A leitura é realizada por radiofrequência, pela empresa que instalou o sistema, na área comum do condomínio, no mesmo dia em que a Sabesp procede a leitura. É cobrada dos apartamentos uma taxa de leitura por hidrômetro. A empresa terceirizada envia para cada unidade uma conta do seu consumo. “Há um relatório detalhado, e a partir dele o morador sabe quanto gastou por ramal. Pelo sistema também é fácil localizar vazamentos”, comenta o síndico.

Condomínios como o do síndico Noêmio representam a evolução da individualização de água no Brasil, inclusive para prédios antigos, não preparados para receber a instalação. Há cerca de 10 anos, o padrão era criar uma tubulação nova que corria pela fachada do prédio, unificando as prumadas existentes. Os problemas eram inúmeros, como dificuldade para localizar vazamentos e pontos com baixa pressão ou velocidade muito alta de chegada da água. “As novas tecnologias para medição facilitaram muito o processo.
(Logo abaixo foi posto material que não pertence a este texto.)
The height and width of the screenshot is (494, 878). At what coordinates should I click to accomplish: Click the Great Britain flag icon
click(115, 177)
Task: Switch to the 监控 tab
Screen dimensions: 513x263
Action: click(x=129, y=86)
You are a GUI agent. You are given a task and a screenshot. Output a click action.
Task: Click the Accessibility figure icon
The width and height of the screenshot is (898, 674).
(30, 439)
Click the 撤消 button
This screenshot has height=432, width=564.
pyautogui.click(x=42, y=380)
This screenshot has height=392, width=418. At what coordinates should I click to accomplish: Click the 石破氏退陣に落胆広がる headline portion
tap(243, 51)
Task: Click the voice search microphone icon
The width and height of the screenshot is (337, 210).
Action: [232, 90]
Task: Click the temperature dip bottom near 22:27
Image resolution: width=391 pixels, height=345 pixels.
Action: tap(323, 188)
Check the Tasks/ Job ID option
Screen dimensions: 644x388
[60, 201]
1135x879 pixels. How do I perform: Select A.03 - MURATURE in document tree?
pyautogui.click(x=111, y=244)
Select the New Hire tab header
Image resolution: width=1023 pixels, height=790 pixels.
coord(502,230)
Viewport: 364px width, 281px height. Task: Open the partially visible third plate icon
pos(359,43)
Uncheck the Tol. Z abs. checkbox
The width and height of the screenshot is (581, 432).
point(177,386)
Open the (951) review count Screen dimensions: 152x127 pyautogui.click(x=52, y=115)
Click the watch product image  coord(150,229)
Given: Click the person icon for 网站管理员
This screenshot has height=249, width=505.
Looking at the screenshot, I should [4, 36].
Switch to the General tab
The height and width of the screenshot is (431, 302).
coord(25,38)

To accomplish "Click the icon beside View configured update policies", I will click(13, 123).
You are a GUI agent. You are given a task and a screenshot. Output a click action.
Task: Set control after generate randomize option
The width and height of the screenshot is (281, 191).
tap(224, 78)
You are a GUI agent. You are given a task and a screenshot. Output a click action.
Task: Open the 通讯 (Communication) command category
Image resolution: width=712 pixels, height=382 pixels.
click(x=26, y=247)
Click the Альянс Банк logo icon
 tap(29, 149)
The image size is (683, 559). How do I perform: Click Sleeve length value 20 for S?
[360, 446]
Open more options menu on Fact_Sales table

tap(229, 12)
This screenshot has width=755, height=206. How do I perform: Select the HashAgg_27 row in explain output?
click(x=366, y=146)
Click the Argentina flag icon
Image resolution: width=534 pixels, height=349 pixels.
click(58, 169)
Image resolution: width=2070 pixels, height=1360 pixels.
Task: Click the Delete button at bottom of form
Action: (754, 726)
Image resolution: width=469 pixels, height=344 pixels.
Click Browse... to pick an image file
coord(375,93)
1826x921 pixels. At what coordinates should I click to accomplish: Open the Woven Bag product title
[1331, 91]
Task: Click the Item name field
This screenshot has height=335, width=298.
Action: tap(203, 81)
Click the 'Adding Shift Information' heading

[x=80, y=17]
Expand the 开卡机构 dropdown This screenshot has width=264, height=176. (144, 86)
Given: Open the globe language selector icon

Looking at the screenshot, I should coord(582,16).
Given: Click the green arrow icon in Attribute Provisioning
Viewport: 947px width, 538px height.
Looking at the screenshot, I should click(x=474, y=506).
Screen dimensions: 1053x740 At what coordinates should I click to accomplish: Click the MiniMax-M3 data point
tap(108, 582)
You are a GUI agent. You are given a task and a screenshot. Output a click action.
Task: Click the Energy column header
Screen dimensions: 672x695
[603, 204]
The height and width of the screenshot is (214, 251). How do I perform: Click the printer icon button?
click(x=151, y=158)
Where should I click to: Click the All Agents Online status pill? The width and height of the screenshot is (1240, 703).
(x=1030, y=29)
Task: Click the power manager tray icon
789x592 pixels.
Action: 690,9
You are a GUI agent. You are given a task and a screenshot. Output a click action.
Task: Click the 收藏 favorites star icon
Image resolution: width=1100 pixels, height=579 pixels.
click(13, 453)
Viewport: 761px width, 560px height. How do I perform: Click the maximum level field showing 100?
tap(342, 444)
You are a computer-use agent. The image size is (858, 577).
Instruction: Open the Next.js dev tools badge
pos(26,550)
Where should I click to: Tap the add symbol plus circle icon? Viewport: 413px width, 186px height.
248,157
Hoje a medição pode ser remota e temos equipamentos que informam pontos de vazamentos”, afirma Eduardo Lacerda, diretor no Brasil de uma multinacional alemã especializada em serviços de medição individualizada.

Para Gilmar Altamirano, diretor presidente da organização não governamental Universidade da Água, depois da instalação tem início a fase mais aguardada pelos moradores: o recebimento da conta individual de água. Gilmar explica que para gerar um extrato são necessárias duas leituras feitas pela concessionária: a diferença entre o valor da segunda leitura e o da primeira fecha o período. A partir daí são utilizadas algumas formas para o cálculo do valor a ser pago por cada apartamento. Uma delas é dividir o valor da conta da concessionária pela soma do volume total consumido pelos apartamentos, “criando um valor médio por metro cúbico de água, depois multiplicando esse valor pelo consumo de cada unidade”, diz Gilmar. “Neste método, os maiores ‘gastões’ são beneficiados, uma vez que o valor a ser pago não está diretamente ligado ao volume consumido”, explica.

É comum os moradores questionarem os valores imputados à sua unidade. O ideal é que a empresa responsável pela medição disponibilize via internet os dados dos medidores dos apartamentos. Eduardo Lacerda recomenda que os moradores assumam sua parcela de responsabilidade no sistema, “conferindo os números anotados em seus medidores por semana”. Uma dica simples é fazer o teste da garrafa de refrigerante: escolhendo um ponto de água, encha uma embalagem descartável de dois litros. Depois, confira se o medidor “andou” dois litros. “É um teste simples e que dá mais segurança ao morador.”

Matéria publicada na Edição 166 - mar/12 da Revista Direcional Condomínios.